Saturday, July 9, 2011

Book Review: Efrain's Secret

The Plot: Seventeen-year-old Efrain may have grown up in the poorest part of New York City, but he has his heart set on attending Harvard. He’s on track to be the valedictorian of his class, and willing to study like crazy to bring up his SAT score. But none of this seems to matter when he looks at the cost of tuition, not to mention books or room and board. Efrain’s mother works herself to death just to keep food on the table for him and his sister. And his loser father has a new family to support now. So Efrain lets is friend talk him into slinging. He has always fought against the stereotype of becoming just another teenage drug dealer, but now he sees it as his chance at a better life. Honor student by day, drug dealer by night, Sofia Quintero’s Efrain’s Secret depicts one boy’s desperate struggle for a better life.

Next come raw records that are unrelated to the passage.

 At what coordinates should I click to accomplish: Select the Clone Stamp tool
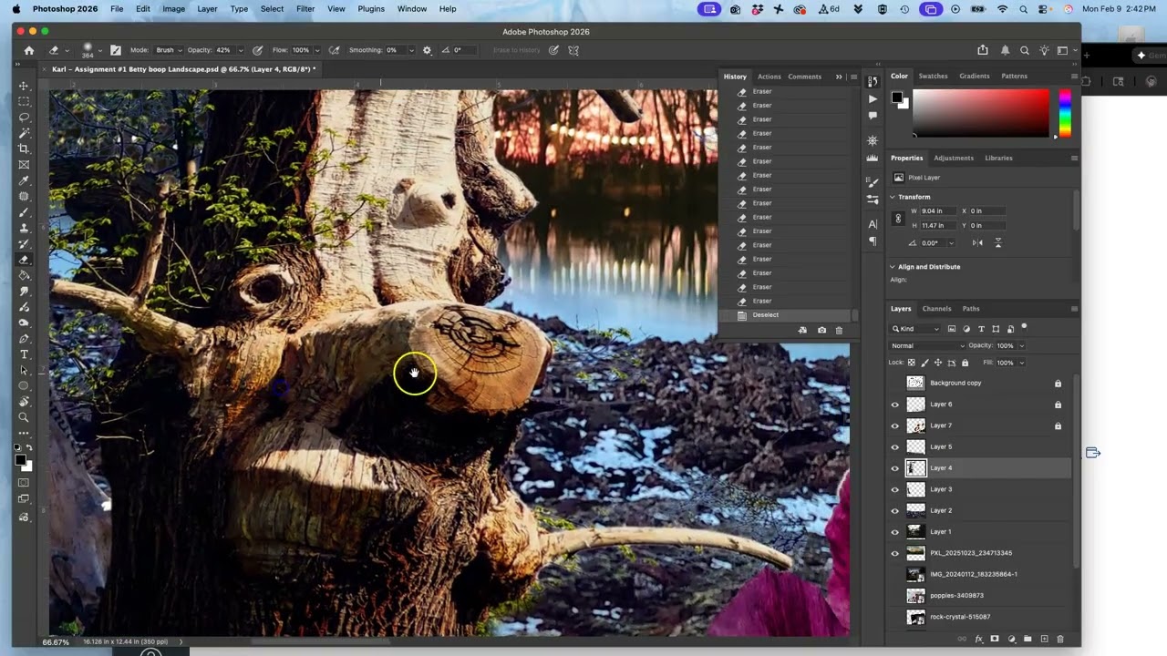[24, 228]
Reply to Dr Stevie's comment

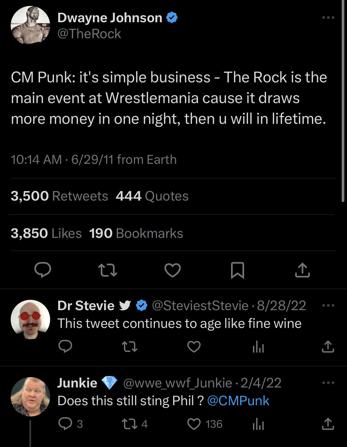65,347
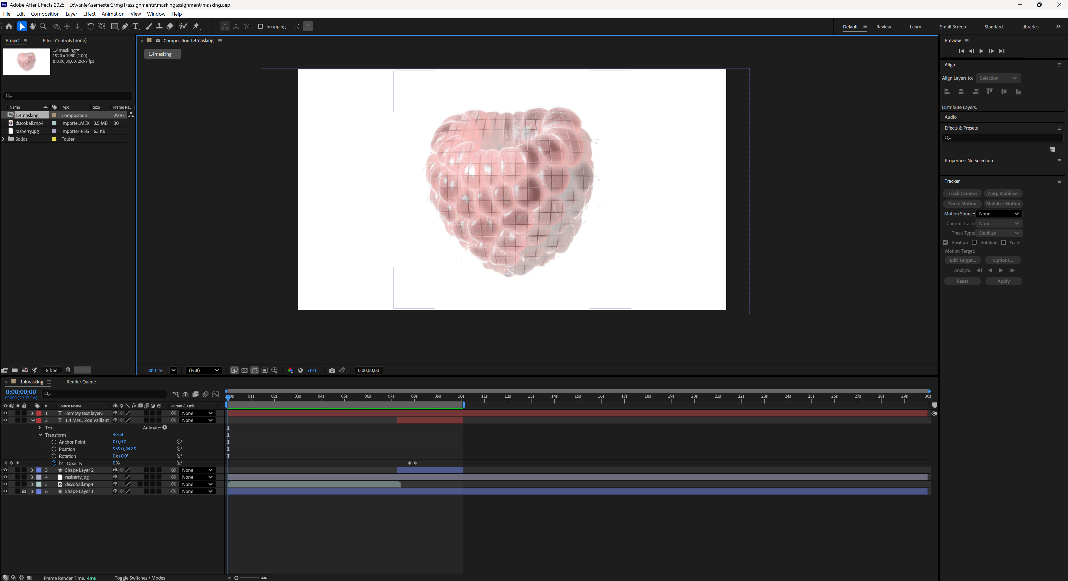Image resolution: width=1068 pixels, height=581 pixels.
Task: Click the Track Motion button
Action: pyautogui.click(x=962, y=204)
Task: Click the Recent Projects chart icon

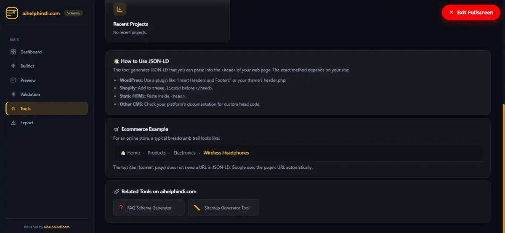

Efrain’s Secret started out a little slow for me, but by the end I couldn’t wait to see what happened next. I loved the way the book was formatted, and the vocab. words as chapter titles was a nice touch. The dialogue seemed slightly forced, but most of the characters were believable and easy to connect with.  Oddly enough, the character I had the most difficulty understanding was Efrain. It was never really clear to me why he was so set on an Ivy League school. I understand his drive to get out, but there are several colleges far from New York that don’t come with an Ivy League price tag. The book focuses on how smart Efrain is, but he made some really dumb choices. But I do appreciate that this is not a fairy-tale story where everything works out despite the bad choices made by the main character. The ending is full of possibilities, but everyone still has to pay for their choices.